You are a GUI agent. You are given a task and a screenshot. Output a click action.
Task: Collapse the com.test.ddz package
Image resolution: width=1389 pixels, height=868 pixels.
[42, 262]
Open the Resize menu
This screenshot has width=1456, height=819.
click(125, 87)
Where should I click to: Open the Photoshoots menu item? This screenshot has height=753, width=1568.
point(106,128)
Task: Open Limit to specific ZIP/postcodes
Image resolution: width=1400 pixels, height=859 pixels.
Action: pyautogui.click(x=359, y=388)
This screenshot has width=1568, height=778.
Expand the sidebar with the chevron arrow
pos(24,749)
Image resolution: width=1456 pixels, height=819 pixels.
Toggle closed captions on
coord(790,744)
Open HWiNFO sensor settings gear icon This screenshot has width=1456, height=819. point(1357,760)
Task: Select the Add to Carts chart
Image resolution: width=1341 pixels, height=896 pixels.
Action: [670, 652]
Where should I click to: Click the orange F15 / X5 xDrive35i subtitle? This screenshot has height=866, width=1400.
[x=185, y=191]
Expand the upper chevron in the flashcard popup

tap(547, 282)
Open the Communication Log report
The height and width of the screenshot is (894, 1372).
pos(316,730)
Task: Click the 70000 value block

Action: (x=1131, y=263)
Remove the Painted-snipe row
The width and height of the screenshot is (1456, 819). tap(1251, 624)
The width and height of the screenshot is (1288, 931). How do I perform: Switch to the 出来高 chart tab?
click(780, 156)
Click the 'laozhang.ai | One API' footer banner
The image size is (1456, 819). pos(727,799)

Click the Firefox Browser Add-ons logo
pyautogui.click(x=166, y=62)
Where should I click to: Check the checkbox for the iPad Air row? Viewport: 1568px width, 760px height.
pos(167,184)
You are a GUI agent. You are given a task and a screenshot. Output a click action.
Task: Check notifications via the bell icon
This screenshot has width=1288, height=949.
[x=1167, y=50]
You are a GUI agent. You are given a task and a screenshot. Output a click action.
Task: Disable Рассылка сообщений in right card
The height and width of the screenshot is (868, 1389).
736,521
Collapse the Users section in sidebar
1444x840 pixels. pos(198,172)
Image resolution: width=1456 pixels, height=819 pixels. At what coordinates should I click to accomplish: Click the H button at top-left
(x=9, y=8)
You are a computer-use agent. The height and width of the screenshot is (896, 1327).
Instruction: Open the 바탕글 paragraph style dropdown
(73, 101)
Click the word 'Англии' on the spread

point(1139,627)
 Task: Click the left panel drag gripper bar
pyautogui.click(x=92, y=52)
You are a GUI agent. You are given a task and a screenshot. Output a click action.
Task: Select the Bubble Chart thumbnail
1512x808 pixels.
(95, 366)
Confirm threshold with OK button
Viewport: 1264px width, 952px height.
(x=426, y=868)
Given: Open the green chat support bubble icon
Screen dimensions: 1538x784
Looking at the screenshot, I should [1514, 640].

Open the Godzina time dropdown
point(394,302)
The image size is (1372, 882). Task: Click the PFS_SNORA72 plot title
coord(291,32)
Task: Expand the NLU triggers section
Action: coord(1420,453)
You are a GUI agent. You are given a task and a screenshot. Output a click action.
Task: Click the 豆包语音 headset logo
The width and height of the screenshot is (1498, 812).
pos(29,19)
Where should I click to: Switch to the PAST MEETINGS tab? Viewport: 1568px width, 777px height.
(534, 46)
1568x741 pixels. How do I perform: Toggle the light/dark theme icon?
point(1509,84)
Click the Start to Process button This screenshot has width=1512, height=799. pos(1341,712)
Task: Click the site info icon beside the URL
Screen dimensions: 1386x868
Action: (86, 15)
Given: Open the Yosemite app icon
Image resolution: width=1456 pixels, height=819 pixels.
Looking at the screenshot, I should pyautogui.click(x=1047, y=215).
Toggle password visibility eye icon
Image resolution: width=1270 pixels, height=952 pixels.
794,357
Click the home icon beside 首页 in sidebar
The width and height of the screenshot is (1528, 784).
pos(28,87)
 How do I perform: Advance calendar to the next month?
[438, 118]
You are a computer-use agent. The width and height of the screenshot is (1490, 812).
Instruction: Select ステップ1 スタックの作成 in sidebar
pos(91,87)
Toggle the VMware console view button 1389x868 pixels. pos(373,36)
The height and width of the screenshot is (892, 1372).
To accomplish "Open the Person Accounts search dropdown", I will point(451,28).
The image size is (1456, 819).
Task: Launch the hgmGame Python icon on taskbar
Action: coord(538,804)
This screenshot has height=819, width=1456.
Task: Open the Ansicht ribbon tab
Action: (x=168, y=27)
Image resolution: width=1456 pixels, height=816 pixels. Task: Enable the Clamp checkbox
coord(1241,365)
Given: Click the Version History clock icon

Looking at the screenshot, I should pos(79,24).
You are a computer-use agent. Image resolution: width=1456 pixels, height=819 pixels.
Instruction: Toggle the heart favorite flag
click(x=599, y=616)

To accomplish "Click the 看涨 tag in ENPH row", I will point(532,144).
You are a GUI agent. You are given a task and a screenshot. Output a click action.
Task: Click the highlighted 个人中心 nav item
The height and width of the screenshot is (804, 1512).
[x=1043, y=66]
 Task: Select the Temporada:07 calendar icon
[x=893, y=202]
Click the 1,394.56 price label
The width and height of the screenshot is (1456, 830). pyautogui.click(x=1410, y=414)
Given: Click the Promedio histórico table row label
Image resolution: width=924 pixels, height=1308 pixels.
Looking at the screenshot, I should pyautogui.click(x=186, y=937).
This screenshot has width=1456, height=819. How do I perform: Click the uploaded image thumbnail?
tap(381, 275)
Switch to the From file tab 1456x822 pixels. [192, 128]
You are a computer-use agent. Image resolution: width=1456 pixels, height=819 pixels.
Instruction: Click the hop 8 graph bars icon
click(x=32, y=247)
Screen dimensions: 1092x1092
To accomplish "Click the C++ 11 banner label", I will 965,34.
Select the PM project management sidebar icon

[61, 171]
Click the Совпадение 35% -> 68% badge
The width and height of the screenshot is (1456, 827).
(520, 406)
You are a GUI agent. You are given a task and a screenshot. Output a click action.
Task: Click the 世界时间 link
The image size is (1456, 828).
----
The answer should consist of the full listing, repeated exactly.

Reply
You are a GUI agent. You are given a task and a screenshot. Output a click action.
Task: Collapse the com.test.ddz package
Image resolution: width=1389 pixels, height=868 pixels.
[42, 262]
Open the Resize menu
This screenshot has width=1456, height=819.
click(125, 87)
Where should I click to: Open the Photoshoots menu item? This screenshot has height=753, width=1568.
point(106,128)
Task: Open Limit to specific ZIP/postcodes
Image resolution: width=1400 pixels, height=859 pixels.
Action: pyautogui.click(x=359, y=388)
This screenshot has width=1568, height=778.
Expand the sidebar with the chevron arrow
pos(24,749)
Image resolution: width=1456 pixels, height=819 pixels.
Toggle closed captions on
coord(790,744)
Open HWiNFO sensor settings gear icon This screenshot has width=1456, height=819. point(1357,760)
Task: Select the Add to Carts chart
Image resolution: width=1341 pixels, height=896 pixels.
Action: [670, 652]
Where should I click to: Click the orange F15 / X5 xDrive35i subtitle? This screenshot has height=866, width=1400.
[x=185, y=191]
Expand the upper chevron in the flashcard popup

tap(547, 282)
Open the Communication Log report
The height and width of the screenshot is (894, 1372).
pos(316,730)
Task: Click the 70000 value block

Action: (x=1131, y=263)
Remove the Painted-snipe row
The width and height of the screenshot is (1456, 819). tap(1251, 624)
The width and height of the screenshot is (1288, 931). How do I perform: Switch to the 出来高 chart tab?
click(780, 156)
Click the 'laozhang.ai | One API' footer banner
The image size is (1456, 819). pos(727,799)

Click the Firefox Browser Add-ons logo
pyautogui.click(x=166, y=62)
Where should I click to: Check the checkbox for the iPad Air row? Viewport: 1568px width, 760px height.
pos(167,184)
You are a GUI agent. You are given a task and a screenshot. Output a click action.
Task: Check notifications via the bell icon
This screenshot has width=1288, height=949.
[x=1167, y=50]
You are a GUI agent. You are given a task and a screenshot. Output a click action.
Task: Disable Рассылка сообщений in right card
The height and width of the screenshot is (868, 1389).
736,521
Collapse the Users section in sidebar
1444x840 pixels. pos(198,172)
Image resolution: width=1456 pixels, height=819 pixels. At what coordinates should I click to accomplish: Click the H button at top-left
(x=9, y=8)
You are a computer-use agent. The height and width of the screenshot is (896, 1327).
Instruction: Open the 바탕글 paragraph style dropdown
(73, 101)
Click the word 'Англии' on the spread

point(1139,627)
 Task: Click the left panel drag gripper bar
pyautogui.click(x=92, y=52)
You are a GUI agent. You are given a task and a screenshot. Output a click action.
Task: Select the Bubble Chart thumbnail
1512x808 pixels.
(95, 366)
Confirm threshold with OK button
Viewport: 1264px width, 952px height.
(x=426, y=868)
Given: Open the green chat support bubble icon
Screen dimensions: 1538x784
Looking at the screenshot, I should [1514, 640].

Open the Godzina time dropdown
point(394,302)
The image size is (1372, 882). Task: Click the PFS_SNORA72 plot title
coord(291,32)
Task: Expand the NLU triggers section
Action: coord(1420,453)
You are a GUI agent. You are given a task and a screenshot. Output a click action.
Task: Click the 豆包语音 headset logo
The width and height of the screenshot is (1498, 812).
pos(29,19)
Where should I click to: Switch to the PAST MEETINGS tab? Viewport: 1568px width, 777px height.
(534, 46)
1568x741 pixels. How do I perform: Toggle the light/dark theme icon?
point(1509,84)
Click the Start to Process button This screenshot has width=1512, height=799. pos(1341,712)
Task: Click the site info icon beside the URL
Screen dimensions: 1386x868
Action: (86, 15)
Given: Open the Yosemite app icon
Image resolution: width=1456 pixels, height=819 pixels.
Looking at the screenshot, I should pyautogui.click(x=1047, y=215).
Toggle password visibility eye icon
Image resolution: width=1270 pixels, height=952 pixels.
794,357
Click the home icon beside 首页 in sidebar
The width and height of the screenshot is (1528, 784).
pos(28,87)
 How do I perform: Advance calendar to the next month?
[438, 118]
You are a computer-use agent. The width and height of the screenshot is (1490, 812).
Instruction: Select ステップ1 スタックの作成 in sidebar
pos(91,87)
Toggle the VMware console view button 1389x868 pixels. pos(373,36)
The height and width of the screenshot is (892, 1372).
To accomplish "Open the Person Accounts search dropdown", I will point(451,28).
The image size is (1456, 819).
Task: Launch the hgmGame Python icon on taskbar
Action: coord(538,804)
This screenshot has height=819, width=1456.
Task: Open the Ansicht ribbon tab
Action: (x=168, y=27)
Image resolution: width=1456 pixels, height=816 pixels. Task: Enable the Clamp checkbox
coord(1241,365)
Given: Click the Version History clock icon

Looking at the screenshot, I should pos(79,24).
You are a computer-use agent. Image resolution: width=1456 pixels, height=819 pixels.
Instruction: Toggle the heart favorite flag
click(x=599, y=616)

To accomplish "Click the 看涨 tag in ENPH row", I will point(532,144).
You are a GUI agent. You are given a task and a screenshot. Output a click action.
Task: Click the highlighted 个人中心 nav item
The height and width of the screenshot is (804, 1512).
[x=1043, y=66]
 Task: Select the Temporada:07 calendar icon
[x=893, y=202]
Click the 1,394.56 price label
The width and height of the screenshot is (1456, 830). pyautogui.click(x=1410, y=414)
Given: Click the Promedio histórico table row label
Image resolution: width=924 pixels, height=1308 pixels.
Looking at the screenshot, I should pyautogui.click(x=186, y=937).
This screenshot has width=1456, height=819. How do I perform: Click the uploaded image thumbnail?
tap(381, 275)
Switch to the From file tab 1456x822 pixels. [192, 128]
You are a computer-use agent. Image resolution: width=1456 pixels, height=819 pixels.
Instruction: Click the hop 8 graph bars icon
click(x=32, y=247)
Screen dimensions: 1092x1092
To accomplish "Click the C++ 11 banner label", I will 965,34.
Select the PM project management sidebar icon

[61, 171]
Click the Совпадение 35% -> 68% badge
The width and height of the screenshot is (1456, 827).
(520, 406)
You are a GUI agent. You are given a task and a screenshot. Output a click action.
Task: Click the 世界时间 link
The image size is (1456, 828).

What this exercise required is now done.